Task to carry out ▸
Recast every line of the listing below as a Markdown table, omitting blank lines. Use two columns, Row and Line: number the rows from 1 and put each line's text in the second column.

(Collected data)
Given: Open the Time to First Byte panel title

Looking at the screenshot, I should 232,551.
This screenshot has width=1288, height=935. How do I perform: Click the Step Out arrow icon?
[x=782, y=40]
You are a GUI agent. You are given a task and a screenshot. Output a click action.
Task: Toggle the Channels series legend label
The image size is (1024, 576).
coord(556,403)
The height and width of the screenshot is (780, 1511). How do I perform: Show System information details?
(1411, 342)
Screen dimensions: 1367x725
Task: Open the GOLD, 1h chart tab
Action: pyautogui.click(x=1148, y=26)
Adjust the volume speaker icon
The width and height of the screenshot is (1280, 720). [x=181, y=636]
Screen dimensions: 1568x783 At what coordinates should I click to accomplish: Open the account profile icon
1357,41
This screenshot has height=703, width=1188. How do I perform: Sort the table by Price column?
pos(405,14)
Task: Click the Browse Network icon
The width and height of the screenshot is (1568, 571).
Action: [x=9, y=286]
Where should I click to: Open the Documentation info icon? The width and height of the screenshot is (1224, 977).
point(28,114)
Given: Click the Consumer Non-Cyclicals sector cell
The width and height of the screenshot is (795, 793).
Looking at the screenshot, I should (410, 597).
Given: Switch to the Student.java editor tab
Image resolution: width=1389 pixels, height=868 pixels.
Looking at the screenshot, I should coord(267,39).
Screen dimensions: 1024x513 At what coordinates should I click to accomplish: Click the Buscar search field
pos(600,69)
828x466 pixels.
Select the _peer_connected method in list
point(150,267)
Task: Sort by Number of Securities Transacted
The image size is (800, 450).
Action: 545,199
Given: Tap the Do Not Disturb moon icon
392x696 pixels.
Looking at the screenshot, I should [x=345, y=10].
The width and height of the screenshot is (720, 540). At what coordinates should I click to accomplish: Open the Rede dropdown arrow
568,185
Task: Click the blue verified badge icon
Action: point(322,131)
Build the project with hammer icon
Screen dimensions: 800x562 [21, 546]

Solution to this problem ▸
| Row | Line |
|---|---|
| 1 | Given: Open the Time to First Byte panel title |
| 2 | Looking at the screenshot, I should 232,551. |
| 3 | This screenshot has width=1288, height=935. How do I perform: Click the Step Out arrow icon? |
| 4 | [x=782, y=40] |
| 5 | You are a GUI agent. You are given a task and a screenshot. Output a click action. |
| 6 | Task: Toggle the Channels series legend label |
| 7 | The image size is (1024, 576). |
| 8 | coord(556,403) |
| 9 | The height and width of the screenshot is (780, 1511). How do I perform: Show System information details? |
| 10 | (1411, 342) |
| 11 | Screen dimensions: 1367x725 |
| 12 | Task: Open the GOLD, 1h chart tab |
| 13 | Action: pyautogui.click(x=1148, y=26) |
| 14 | Adjust the volume speaker icon |
| 15 | The width and height of the screenshot is (1280, 720). [x=181, y=636] |
| 16 | Screen dimensions: 1568x783 At what coordinates should I click to accomplish: Open the account profile icon |
| 17 | 1357,41 |
| 18 | This screenshot has height=703, width=1188. How do I perform: Sort the table by Price column? |
| 19 | pos(405,14) |
| 20 | Task: Click the Browse Network icon |
| 21 | The width and height of the screenshot is (1568, 571). |
| 22 | Action: [x=9, y=286] |
| 23 | Where should I click to: Open the Documentation info icon? The width and height of the screenshot is (1224, 977). |
| 24 | point(28,114) |
| 25 | Given: Click the Consumer Non-Cyclicals sector cell |
| 26 | The width and height of the screenshot is (795, 793). |
| 27 | Looking at the screenshot, I should (410, 597). |
| 28 | Given: Switch to the Student.java editor tab |
| 29 | Image resolution: width=1389 pixels, height=868 pixels. |
| 30 | Looking at the screenshot, I should coord(267,39). |
| 31 | Screen dimensions: 1024x513 At what coordinates should I click to accomplish: Click the Buscar search field |
| 32 | pos(600,69) |
| 33 | 828x466 pixels. |
| 34 | Select the _peer_connected method in list |
| 35 | point(150,267) |
| 36 | Task: Sort by Number of Securities Transacted |
| 37 | The image size is (800, 450). |
| 38 | Action: 545,199 |
| 39 | Given: Tap the Do Not Disturb moon icon |
| 40 | 392x696 pixels. |
| 41 | Looking at the screenshot, I should [x=345, y=10]. |
| 42 | The width and height of the screenshot is (720, 540). At what coordinates should I click to accomplish: Open the Rede dropdown arrow |
| 43 | 568,185 |
| 44 | Task: Click the blue verified badge icon |
| 45 | Action: point(322,131) |
| 46 | Build the project with hammer icon |
| 47 | Screen dimensions: 800x562 [21, 546] |